Friday, March 2, 2018

What’s in a Name? For Putin, Just about Everything



Paul Goble

            Staunton, March 2 – Among the many revealing remarks Vladimir Putin made during his address yesterday was his observation that foreigners “called the USSR Soviet Russia,” a comment that reflects both his obvious belief that the Soviet Union should never have fallen apart and his apparent need to invoke the opinions of outsiders to justify that belief.

            The implication that the USSR was “Soviet Russia” because some foreigners called it that, of course, plays to Putin’s oft-suggested notions that it was a country rather than an empire, that its colonies should have known their place, and that, having recovered itself, Russia has every right to dominate them once again.

            Putin’s remarks about “Soviet Russia” came at the start of the section of his speech devoted to his view that Moscow has no choice but to rearm in the face of threats from the United States to Russia’s ability to defend itself with its nuclear arsenal (ruskline.ru/news_rl/2018/03/01/vladimir_putin_za_granicej_sssr_nazyvali_sovetskaya_rossiya/).

## SUPPLIED INFORMATION
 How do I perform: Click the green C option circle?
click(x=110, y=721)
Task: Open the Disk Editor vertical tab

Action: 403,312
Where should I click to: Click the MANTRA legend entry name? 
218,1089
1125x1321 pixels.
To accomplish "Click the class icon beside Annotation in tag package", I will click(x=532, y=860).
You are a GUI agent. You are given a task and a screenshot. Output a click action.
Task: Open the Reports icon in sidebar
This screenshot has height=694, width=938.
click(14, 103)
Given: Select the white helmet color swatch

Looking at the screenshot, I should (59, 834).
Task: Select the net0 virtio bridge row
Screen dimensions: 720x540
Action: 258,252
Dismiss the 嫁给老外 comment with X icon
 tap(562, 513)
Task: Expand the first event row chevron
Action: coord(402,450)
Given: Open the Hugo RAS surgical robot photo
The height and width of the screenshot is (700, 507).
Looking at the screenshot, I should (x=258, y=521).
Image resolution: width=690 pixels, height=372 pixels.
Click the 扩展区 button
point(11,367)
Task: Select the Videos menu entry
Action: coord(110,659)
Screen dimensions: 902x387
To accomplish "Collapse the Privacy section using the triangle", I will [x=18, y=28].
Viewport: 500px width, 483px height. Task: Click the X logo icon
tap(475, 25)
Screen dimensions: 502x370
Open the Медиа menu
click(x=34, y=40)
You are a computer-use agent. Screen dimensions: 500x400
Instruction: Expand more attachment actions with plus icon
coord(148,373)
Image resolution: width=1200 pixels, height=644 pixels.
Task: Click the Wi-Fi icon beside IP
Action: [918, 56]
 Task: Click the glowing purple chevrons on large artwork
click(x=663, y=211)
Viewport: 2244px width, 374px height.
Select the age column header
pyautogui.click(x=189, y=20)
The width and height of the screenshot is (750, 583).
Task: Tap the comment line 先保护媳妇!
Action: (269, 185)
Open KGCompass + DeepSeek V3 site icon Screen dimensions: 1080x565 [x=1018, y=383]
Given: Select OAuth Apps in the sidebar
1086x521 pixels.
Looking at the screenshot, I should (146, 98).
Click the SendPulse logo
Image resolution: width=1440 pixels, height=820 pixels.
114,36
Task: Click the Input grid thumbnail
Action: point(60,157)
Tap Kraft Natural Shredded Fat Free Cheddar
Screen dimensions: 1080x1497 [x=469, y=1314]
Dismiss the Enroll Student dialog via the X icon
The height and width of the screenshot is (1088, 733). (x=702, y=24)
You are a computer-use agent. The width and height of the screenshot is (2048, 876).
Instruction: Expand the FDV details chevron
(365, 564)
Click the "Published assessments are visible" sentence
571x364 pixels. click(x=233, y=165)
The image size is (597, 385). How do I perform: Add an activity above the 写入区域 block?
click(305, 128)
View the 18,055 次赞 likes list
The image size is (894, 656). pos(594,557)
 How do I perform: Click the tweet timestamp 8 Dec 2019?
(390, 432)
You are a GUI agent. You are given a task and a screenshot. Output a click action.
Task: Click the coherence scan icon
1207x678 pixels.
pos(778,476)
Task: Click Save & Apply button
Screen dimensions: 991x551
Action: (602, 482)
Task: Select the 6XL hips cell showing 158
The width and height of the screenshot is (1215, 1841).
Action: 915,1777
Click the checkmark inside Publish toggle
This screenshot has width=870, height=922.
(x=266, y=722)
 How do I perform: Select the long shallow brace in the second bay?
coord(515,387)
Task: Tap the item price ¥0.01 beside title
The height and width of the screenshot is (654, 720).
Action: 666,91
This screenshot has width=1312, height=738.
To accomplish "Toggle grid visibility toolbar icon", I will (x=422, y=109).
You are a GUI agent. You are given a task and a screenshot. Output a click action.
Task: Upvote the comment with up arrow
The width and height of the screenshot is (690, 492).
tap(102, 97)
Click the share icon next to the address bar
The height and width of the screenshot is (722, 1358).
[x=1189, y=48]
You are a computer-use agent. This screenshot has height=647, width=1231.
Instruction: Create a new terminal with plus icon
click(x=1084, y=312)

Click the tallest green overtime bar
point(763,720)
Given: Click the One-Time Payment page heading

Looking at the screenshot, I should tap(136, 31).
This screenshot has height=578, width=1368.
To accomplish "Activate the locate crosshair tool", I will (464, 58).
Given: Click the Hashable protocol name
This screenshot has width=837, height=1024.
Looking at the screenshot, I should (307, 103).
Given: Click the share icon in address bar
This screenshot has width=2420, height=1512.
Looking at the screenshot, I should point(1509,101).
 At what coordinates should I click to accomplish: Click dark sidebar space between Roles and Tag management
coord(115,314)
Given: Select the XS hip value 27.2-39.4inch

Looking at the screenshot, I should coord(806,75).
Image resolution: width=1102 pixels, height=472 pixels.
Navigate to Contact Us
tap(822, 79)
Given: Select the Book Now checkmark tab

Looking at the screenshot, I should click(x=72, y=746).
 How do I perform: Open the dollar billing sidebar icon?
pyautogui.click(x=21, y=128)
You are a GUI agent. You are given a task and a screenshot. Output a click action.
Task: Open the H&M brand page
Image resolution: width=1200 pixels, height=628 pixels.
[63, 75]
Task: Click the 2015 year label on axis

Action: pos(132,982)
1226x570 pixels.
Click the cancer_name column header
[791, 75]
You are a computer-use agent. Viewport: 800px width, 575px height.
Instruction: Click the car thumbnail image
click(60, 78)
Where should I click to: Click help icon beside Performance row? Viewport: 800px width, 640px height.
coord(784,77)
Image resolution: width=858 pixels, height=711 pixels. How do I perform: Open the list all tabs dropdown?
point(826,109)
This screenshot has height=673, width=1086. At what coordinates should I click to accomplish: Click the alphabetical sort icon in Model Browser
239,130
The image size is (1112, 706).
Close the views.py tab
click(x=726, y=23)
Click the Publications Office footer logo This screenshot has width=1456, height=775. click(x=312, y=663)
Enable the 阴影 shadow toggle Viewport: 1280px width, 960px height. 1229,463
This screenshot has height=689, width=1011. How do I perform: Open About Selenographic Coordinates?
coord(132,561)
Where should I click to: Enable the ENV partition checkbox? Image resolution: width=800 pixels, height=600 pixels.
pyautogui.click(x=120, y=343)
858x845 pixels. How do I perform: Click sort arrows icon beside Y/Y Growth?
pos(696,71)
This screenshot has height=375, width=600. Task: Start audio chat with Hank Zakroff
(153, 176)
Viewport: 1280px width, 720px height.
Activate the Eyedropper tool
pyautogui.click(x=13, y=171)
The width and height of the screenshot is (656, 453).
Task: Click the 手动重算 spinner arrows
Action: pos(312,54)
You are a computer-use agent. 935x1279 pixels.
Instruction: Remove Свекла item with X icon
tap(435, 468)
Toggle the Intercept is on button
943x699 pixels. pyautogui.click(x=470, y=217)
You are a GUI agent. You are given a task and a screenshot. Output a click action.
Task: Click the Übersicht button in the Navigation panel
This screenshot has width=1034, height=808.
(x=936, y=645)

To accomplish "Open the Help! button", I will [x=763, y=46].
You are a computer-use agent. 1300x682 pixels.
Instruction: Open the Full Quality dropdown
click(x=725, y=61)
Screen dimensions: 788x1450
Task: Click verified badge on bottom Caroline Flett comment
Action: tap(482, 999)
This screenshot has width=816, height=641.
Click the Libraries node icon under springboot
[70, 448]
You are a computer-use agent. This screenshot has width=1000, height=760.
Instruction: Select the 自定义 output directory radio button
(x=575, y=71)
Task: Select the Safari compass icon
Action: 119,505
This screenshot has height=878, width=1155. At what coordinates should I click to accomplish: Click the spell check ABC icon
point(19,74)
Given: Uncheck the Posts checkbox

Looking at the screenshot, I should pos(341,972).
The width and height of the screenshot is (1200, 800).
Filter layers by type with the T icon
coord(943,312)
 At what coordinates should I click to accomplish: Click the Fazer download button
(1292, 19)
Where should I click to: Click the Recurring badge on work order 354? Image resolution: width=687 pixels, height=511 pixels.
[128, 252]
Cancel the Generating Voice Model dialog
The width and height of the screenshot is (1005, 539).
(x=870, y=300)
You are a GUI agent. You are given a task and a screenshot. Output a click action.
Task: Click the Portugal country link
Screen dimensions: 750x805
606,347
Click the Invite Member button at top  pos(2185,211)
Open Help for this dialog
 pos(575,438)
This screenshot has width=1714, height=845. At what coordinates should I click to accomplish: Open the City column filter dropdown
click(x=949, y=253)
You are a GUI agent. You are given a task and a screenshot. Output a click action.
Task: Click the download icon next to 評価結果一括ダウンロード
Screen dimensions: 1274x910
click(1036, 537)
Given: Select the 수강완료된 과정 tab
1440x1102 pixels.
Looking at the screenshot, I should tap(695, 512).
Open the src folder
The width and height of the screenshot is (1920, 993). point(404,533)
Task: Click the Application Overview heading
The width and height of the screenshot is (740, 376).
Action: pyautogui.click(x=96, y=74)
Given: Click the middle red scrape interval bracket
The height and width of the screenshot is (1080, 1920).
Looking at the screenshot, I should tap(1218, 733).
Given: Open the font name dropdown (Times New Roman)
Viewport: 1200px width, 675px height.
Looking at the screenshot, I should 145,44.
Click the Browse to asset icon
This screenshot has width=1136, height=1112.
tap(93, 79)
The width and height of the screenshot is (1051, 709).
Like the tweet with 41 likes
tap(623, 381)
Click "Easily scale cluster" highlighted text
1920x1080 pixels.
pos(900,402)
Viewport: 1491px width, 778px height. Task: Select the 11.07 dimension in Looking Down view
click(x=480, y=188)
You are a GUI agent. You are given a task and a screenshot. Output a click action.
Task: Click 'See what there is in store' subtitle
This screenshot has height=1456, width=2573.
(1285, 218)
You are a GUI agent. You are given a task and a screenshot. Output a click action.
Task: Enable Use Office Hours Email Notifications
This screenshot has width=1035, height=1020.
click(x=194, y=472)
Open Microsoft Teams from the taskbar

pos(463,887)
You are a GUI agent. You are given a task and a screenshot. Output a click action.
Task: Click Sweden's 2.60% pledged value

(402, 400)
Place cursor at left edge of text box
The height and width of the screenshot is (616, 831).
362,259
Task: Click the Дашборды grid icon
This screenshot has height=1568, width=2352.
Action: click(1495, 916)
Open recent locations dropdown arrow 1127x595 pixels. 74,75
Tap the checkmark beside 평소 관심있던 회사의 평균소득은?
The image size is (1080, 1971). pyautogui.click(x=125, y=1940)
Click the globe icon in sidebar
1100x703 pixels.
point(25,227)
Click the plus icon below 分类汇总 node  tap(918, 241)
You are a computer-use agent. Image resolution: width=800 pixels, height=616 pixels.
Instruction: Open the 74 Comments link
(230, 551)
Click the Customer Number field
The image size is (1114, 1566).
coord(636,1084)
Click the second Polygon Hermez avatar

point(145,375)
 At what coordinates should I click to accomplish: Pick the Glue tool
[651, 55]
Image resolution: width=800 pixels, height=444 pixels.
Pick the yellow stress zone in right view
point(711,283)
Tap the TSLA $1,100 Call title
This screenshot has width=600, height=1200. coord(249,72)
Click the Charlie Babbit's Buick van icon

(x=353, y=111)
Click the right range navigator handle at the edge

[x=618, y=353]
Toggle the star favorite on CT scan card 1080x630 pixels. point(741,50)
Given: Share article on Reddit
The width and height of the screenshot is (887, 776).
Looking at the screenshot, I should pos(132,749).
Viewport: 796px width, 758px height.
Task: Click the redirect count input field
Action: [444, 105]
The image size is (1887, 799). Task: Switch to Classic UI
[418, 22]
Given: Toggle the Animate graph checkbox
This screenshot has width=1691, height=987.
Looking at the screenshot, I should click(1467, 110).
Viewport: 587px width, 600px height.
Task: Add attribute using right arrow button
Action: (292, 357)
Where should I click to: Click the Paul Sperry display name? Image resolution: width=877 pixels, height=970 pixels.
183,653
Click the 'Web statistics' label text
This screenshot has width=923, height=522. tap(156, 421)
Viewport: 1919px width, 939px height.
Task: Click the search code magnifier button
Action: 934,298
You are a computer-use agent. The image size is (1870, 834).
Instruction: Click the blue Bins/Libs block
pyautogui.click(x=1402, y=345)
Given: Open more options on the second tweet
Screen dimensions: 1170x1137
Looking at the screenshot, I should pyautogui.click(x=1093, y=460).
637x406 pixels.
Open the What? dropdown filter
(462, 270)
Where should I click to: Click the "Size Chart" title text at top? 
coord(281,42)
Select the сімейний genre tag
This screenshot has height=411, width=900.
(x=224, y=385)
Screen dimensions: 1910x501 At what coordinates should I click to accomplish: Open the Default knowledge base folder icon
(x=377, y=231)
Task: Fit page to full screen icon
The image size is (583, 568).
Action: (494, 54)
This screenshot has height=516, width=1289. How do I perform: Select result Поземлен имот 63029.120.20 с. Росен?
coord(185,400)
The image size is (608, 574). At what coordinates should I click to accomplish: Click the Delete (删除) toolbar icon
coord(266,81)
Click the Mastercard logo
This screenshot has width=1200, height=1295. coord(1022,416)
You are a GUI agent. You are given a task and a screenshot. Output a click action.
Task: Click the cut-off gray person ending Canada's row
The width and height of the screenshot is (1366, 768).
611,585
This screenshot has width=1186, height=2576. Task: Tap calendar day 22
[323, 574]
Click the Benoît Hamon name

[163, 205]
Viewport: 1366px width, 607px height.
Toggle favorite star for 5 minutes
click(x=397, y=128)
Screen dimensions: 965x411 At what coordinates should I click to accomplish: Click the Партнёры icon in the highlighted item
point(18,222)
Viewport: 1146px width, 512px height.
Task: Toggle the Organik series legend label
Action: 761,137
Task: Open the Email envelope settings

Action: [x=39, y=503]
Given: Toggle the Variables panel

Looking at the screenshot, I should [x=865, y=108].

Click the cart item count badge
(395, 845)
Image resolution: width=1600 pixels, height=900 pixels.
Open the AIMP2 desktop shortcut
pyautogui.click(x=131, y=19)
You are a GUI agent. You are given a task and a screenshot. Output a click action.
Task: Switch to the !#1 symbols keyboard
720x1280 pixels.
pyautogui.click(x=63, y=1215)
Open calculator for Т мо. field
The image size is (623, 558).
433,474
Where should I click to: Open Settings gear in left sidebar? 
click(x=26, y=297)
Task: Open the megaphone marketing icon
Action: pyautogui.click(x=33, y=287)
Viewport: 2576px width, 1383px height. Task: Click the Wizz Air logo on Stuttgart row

## WHAT THIS TASK INVOLVES
Give again, word for word, the stretch of the text on Putin's "Soviet Russia" remark from "Staunton, March 2" through "justify that belief.".

## WRITTEN ANSWER
Staunton, March 2 – Among the many revealing remarks Vladimir Putin made during his address yesterday was his observation that foreigners “called the USSR Soviet Russia,” a comment that reflects both his obvious belief that the Soviet Union should never have fallen apart and his apparent need to invoke the opinions of outsiders to justify that belief.